As time went by slowly for a few minutes, he regained himself, and could remember both lives with equal clarity now. Jonathan's orderly apartment with its beige walls and unread books. Xervia's memories of hunger, of cold lonely nights, of a father who cared more for his bottle than his sons… the contrast was jarring, like trying to hold two completely different songs in his head at once.

Just then, A voice called out suddenly from the next room. It was a male voice that sounded firm, slightly impatient, but surprisingly welcoming if he could say so.

"Xervia! Let's go, we need to get moving. The day's getting away from us." The voice said.

Jonathan flinched at the sound and his mouth answered with an instinct that bypassed his conscious mind entirely.

"Coming!" He said, his own voice coming as a shock as it was quite unfamiliar to him.

It didn't take long for his brain to open up the part he needed. The voice that called him belonged to his older brother in this world, and his name was Rannick, nearly a decade older, with broad shoulders earned through hard labor and kind eyes that had seen too much too young. Strong where their father was weak, patient where their father was cruel, always looking out for Xervia with a fierce protectiveness that had kept the boy safe through the worst of their circumstances.

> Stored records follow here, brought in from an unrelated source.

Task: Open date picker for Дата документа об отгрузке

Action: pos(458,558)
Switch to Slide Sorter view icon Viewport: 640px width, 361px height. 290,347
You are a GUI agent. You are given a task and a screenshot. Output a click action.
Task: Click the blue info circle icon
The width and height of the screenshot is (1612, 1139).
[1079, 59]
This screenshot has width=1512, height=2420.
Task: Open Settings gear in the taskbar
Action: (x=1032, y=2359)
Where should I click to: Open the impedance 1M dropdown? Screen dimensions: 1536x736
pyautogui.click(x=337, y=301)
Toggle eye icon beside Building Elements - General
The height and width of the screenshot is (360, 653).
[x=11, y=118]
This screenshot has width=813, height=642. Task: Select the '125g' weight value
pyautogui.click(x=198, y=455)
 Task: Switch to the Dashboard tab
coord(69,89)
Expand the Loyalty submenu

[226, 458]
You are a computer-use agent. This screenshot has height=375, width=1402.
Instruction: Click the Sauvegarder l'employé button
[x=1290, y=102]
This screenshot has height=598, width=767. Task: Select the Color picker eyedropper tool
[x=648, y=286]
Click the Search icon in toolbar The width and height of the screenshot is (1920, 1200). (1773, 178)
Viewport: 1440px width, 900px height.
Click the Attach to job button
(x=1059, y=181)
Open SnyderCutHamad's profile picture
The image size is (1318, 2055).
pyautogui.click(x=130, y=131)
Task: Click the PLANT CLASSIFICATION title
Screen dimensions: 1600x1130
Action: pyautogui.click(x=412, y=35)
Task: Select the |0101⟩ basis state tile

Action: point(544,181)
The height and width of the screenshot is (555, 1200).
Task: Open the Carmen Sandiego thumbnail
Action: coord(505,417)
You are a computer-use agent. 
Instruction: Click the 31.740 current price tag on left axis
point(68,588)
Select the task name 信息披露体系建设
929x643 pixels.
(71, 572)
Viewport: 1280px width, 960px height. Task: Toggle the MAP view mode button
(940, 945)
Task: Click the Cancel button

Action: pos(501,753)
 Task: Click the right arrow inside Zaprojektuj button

Simultaneously, another even stronger feeling surfaced, bitter and sharp. Their father, a man whose name Xervia had learned not to speak aloud. A lazy, broken soul who spent more time passed out than awake, always with a bottle clutched in his fist like a lifeline to oblivion. When he was conscious, he slurred curses and barked empty orders, his breath reeking of cheap alcohol and disappointment. There were no warmth in those memories, only the shadow of a parent who had long since given up on life, on his sons, on everything that might have made their existence bearable.

Jonathan rubbed his small arms, feeling the goosebumps rise on skin that had known too much cold, too little food, too many nights wondering if tomorrow would be better. He was almost bones and skin at that point. He realized with growing clarity of just how precarious this new life truly was.

As for the memories, though he could understand them, he wasn't affected by them, or at least not visibly or noticeably.

He stood, steadying his balance in this unfamiliar, smaller body. Just then, Rannick came in and threw a coat at him, "come on, we don't have all the time in the world."

Rushing to put on the coat made from unknown material, Jonathan took in the sight before him. The village was modest at best, a scattering of worn huts connected by dirt paths that turned to mud when it rained. Thatched roofs showed patches and repairs, only less when compared to his house, and vegetable gardens struggling in soil that looked tired and overworked.

Rannick was waiting near the edge of the forest trail, holding a woven basket that had seen better years. He looked up when Xervia approached, giving a small smile.

"We're going for mushrooms," he said, his voice carrying the patience of someone who had explained this task many times before. "The good ones grow deep in the forest, where the soil stays damp, but we have to be careful, some of the pretty ones will make you sick, and others... well…" He paused, motioning with his hand on his throat, sending a clear message before laughing at Jonathan's slightly surprised look and patting him on the back while glancing toward the deeper shadows between the trees.